Try it: Please print, exactly as written, the line containing "This screenshot has width=1456, height=819." and each line after it through the end of the material; pictures stay out.

Input:
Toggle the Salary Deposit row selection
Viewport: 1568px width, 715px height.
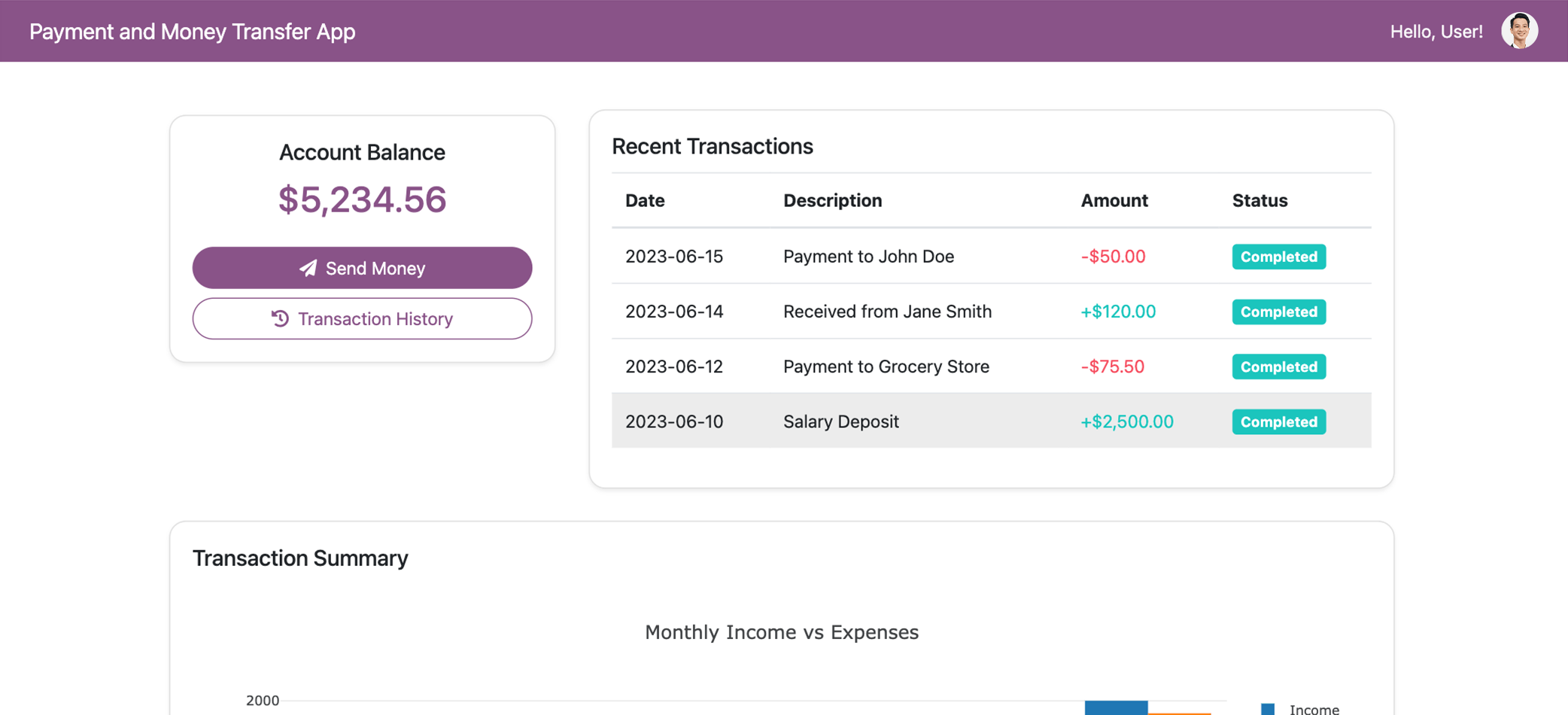840,421
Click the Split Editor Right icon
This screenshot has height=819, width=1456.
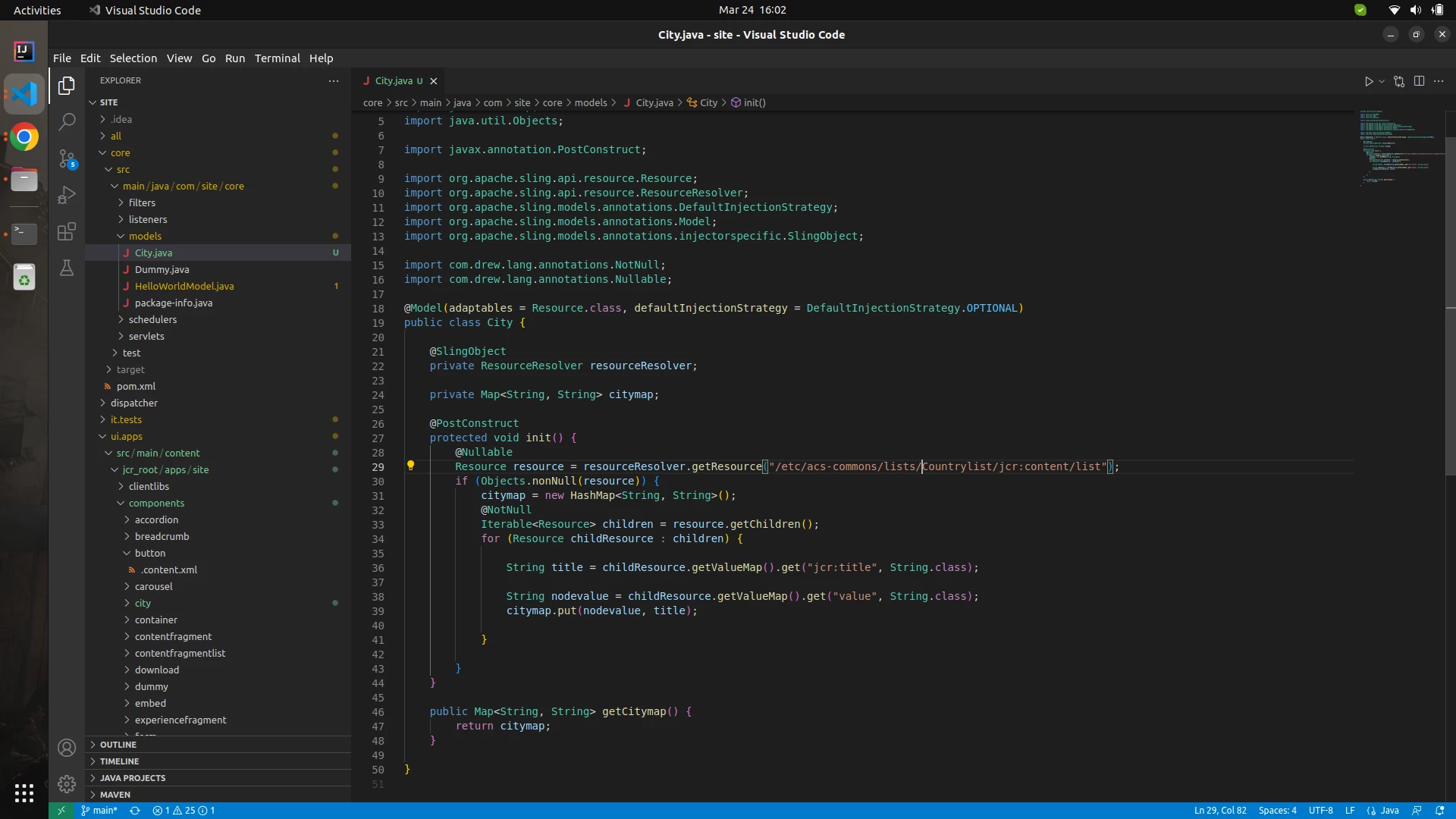(x=1419, y=81)
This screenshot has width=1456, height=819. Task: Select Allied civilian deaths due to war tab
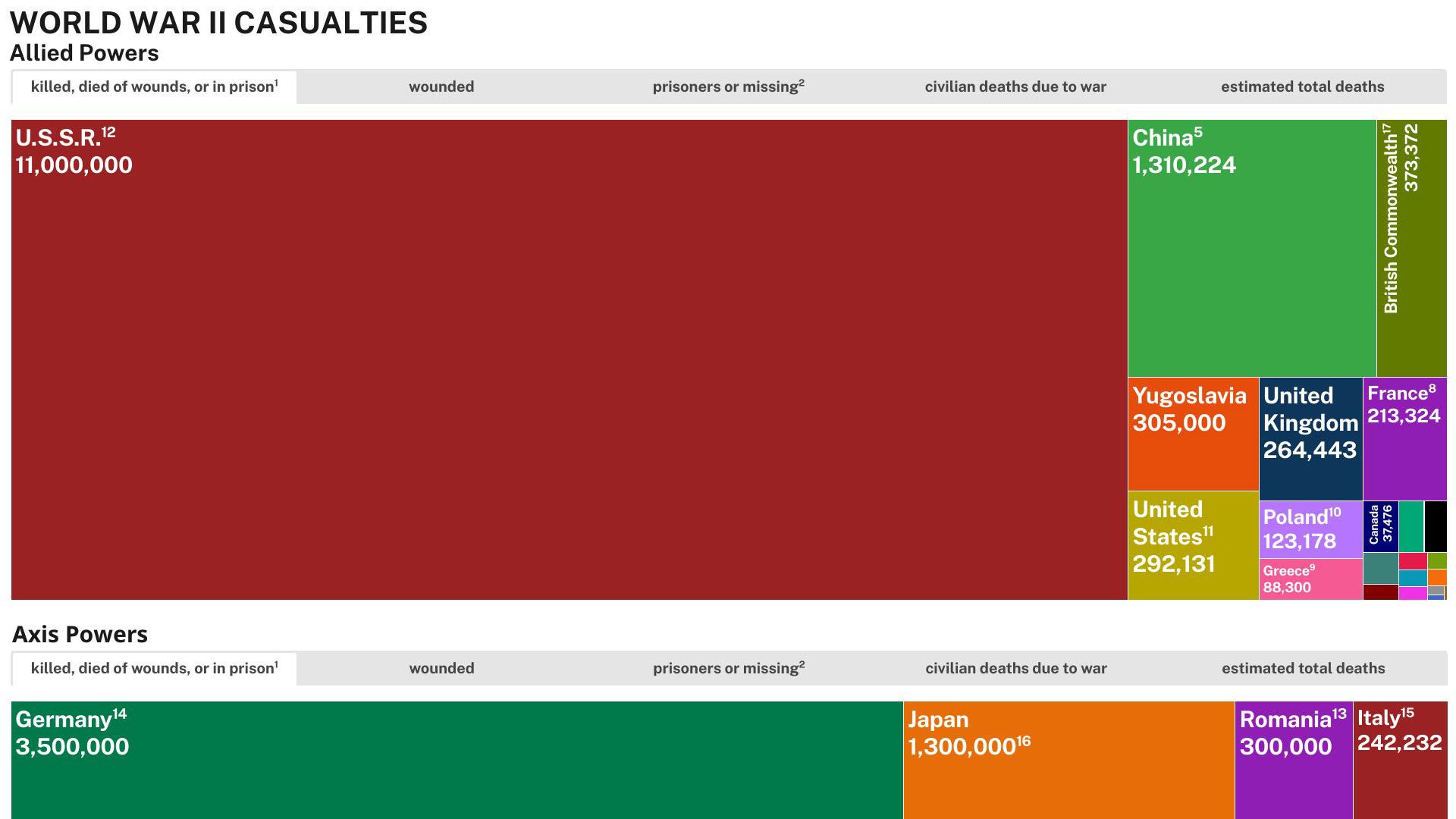pyautogui.click(x=1015, y=87)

Written solution:
This screenshot has width=1456, height=819. Task: Select Allied civilian deaths due to war tab
pyautogui.click(x=1015, y=87)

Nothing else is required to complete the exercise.